TI circumvents laws to promote their products by using innovative and sometimes covert marketing strategies despite TAPS prohibition laws [74,75,76]. When pressure on TI increased, indirect or proxy tobacco advertising such as dark advertising, brand stretching, corporate social responsibility (CSR) activities, promotion through films and new media such as the internet, discounts or free-gift offers, distribution of free samples, sale of tobacco products in the form of children’s sweets/toys, etc. gained impetus. Guidelines for implementing Article 13 of FCTC describe comprehensive TAPS ban to apply to all forms of commercial communication, recommendation or action and all forms of contribution to any event, activity or individual with the aim, effect or likely effect of promoting a tobacco product or tobacco use either directly or indirectly. A literature review has depicted that TI and their allies in Government were also able to use trade concerns over tobacco to successfully help prevent the implementation of TAPS for a significant durations of time [61].
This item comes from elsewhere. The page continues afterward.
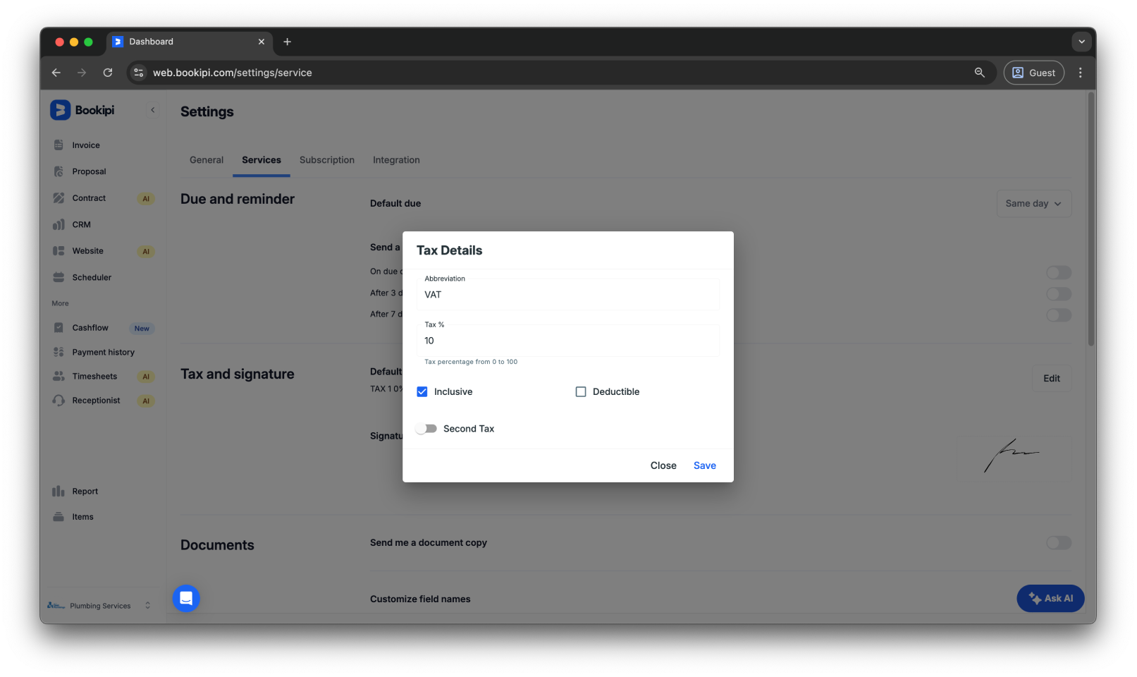Save the Tax Details changes
This screenshot has width=1137, height=677.
704,465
This study has specific strengths. First, it is the first study from India that attempts to document and categorize the TII in preventing the implementation of effective anti-tobacco laws in the country. Second, it reports interviews from a wide range of players working in and around the TI in every sector and each part of the country for a comprehensive picture of TI. However, there are certain limitations. Even though a variety of stakeholders was interviewed, the sample size was small. Also, they were purposively selected from the existing knowledge of the investigation team. It is worth documenting here that the group of investigators were experts working at the country and state level in tobacco control who are pretty knowledgeable about the sample panel for the study. Further, there were considerable similarities and compatibility in the views of the stakeholders from varied branches and different parts within the country, indicating that they are indeed representative of the stakeholders.
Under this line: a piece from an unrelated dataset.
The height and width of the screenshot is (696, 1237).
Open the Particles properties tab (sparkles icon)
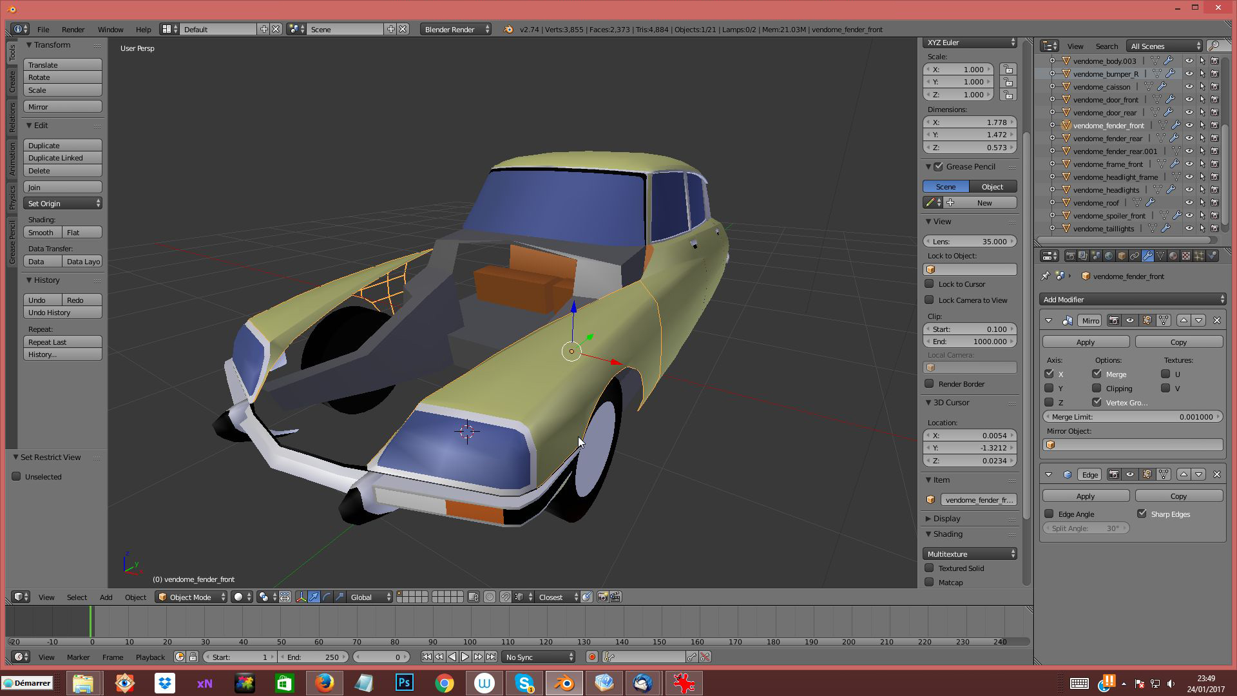tap(1199, 256)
There are several policy implications of this study. One, this work has highlighted various strategies traditionally used by the TI for diluting and deterring specific policies, that can further provide insights to policymakers about their nefarious tactics. Two, the listed strategies will enable stakeholders to foresee and prevent the types of alliances the TI may attempt to build. Three, this study will stimulate academicians and researchers to go in-depth into various strategies highlighted in the paper for getting more evidence on this important subject. They can also use the study to produce and communicate information to the policymakers, paying attention to the audience and language. Four, the work underscores the need for ensuring clarity in official interaction with the TI and lobbyists. Ultimately, the strategies can provide public health advocates and policymakers with a dominating position from which they can plan narratives and strategies proactively and not merely react to those of the TI. Further empirical work is required to document the country-based examples of TII and categorize them under each strategy domain presented in this study to further advance the Indian stance in countering TII.

Conclusions

The present qualitative analysis documents the significant interference of TI in different domains with stakeholders acting at various hierarchical levels. This study can be beneficial for the public health community and policymakers at the national, regional and international levels to provide insight into the nefarious tactics of TI, enable stakeholders to anticipate and pre-empt the kinds of alliances the TI may attempt to build and stimulate academicians and researchers to undertake in-depth analysis into various strategies highlighted in the paper. The research also underscores the need for ensuring thorough transparency in official interaction with the TI and lobbyists. Future studies should generate more evidence of TII in different domains that emerged from the current paper-like tobacco pack health warnings, TAPS, Electronic Nicotine Delivery Systems (ENDS) (e-cigarettes, and so on. Suppose the public health experts or policymakers intend to face the TI for legislative enforcement. In that case, they need to choose a scientific approach by generating enough evidence against TI that exposes its true face on both the global and local front.